The full listing is to be transcribed exactly, with each picture left out.

--- INPUT MATERIAL ---
- - - - - - -

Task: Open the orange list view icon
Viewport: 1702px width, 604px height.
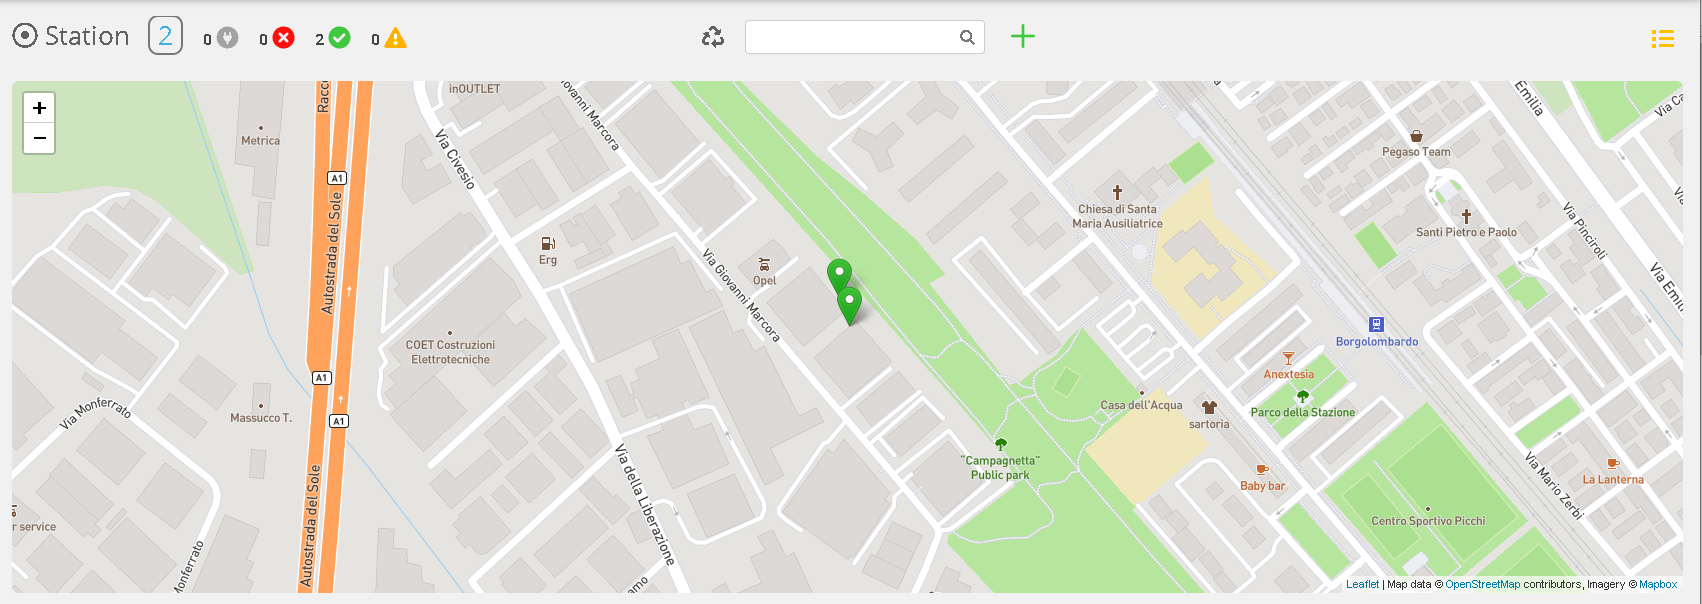Action: point(1662,38)
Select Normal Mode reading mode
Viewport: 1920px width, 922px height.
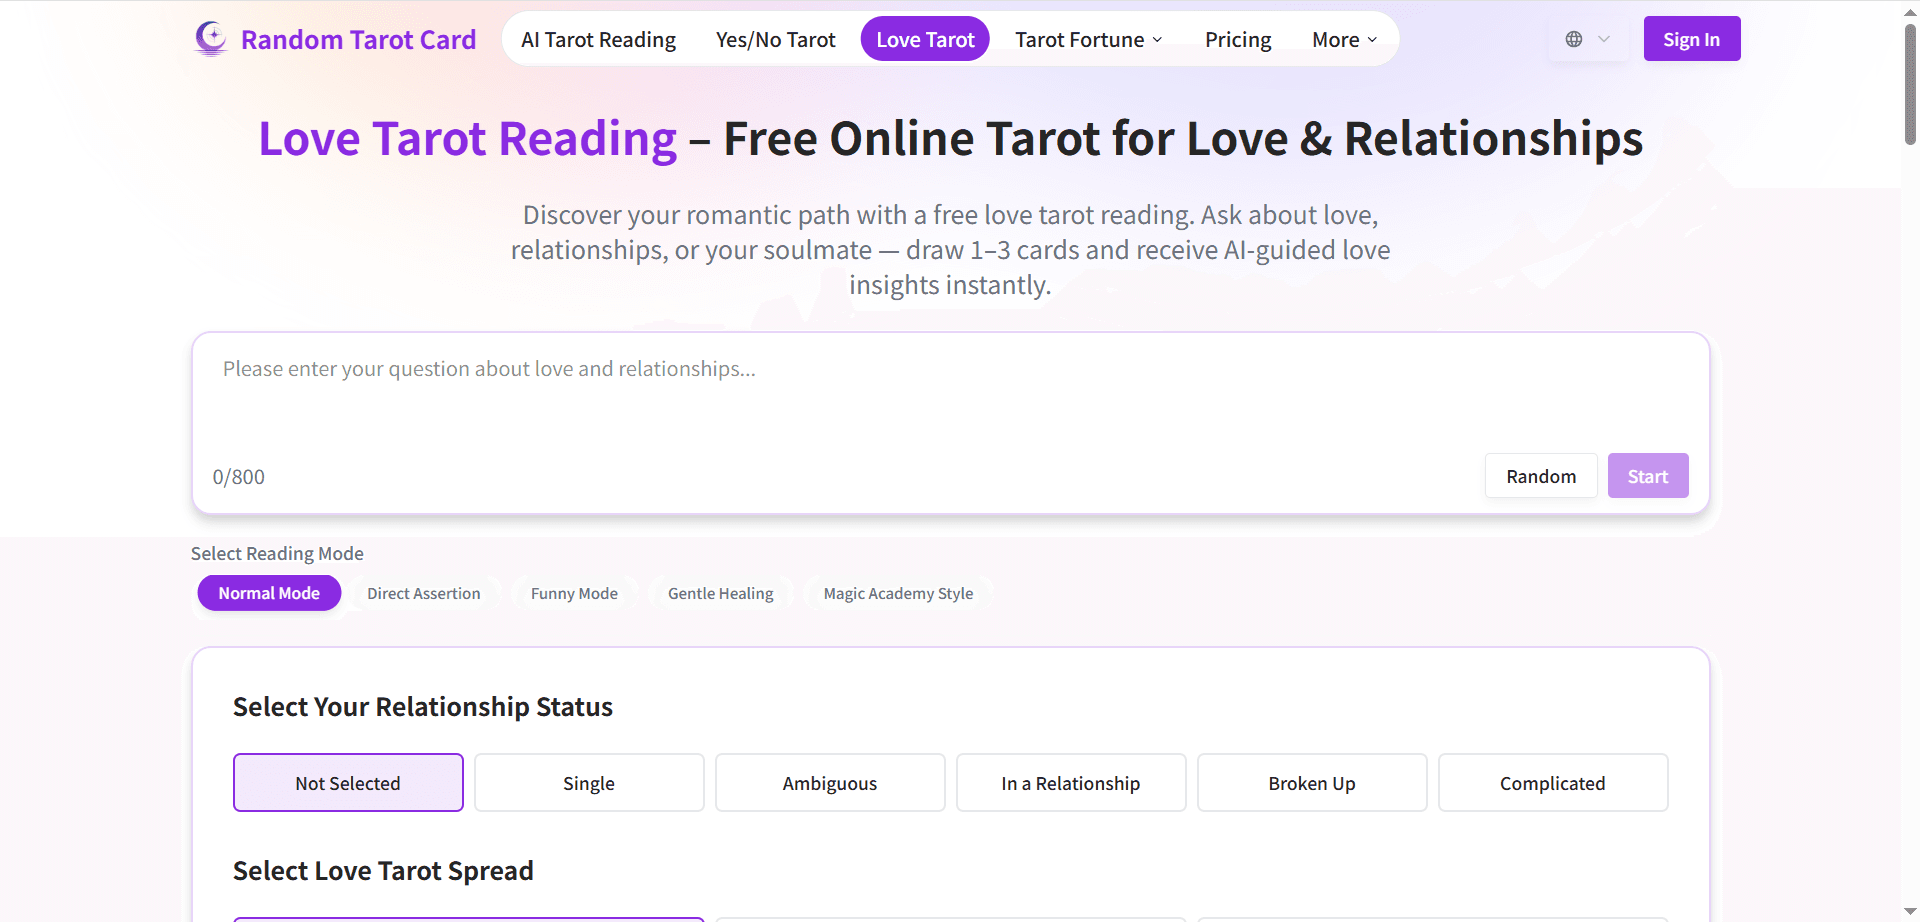269,593
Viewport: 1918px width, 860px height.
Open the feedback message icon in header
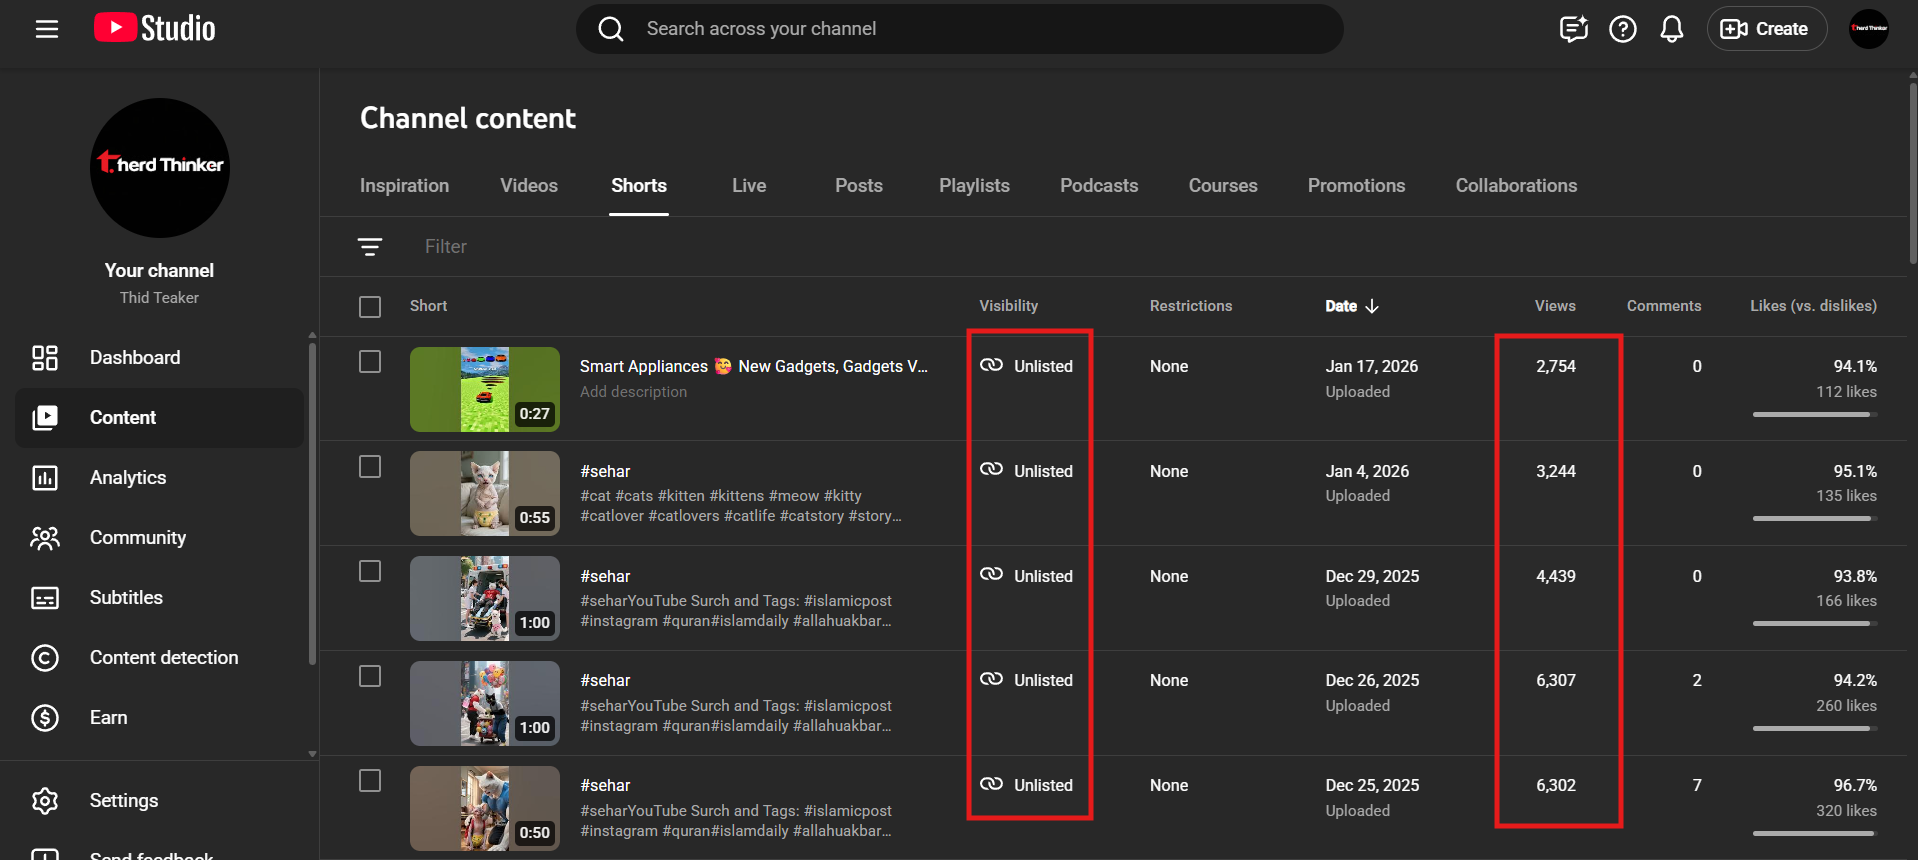coord(1573,29)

- - - - - - -

--- OUTPUT BELOW ---
Task: Open the orange list view icon
Viewport: 1702px width, 604px height.
Action: point(1662,38)
Select Normal Mode reading mode
Viewport: 1920px width, 922px height.
269,593
Viewport: 1918px width, 860px height.
Open the feedback message icon in header
coord(1573,29)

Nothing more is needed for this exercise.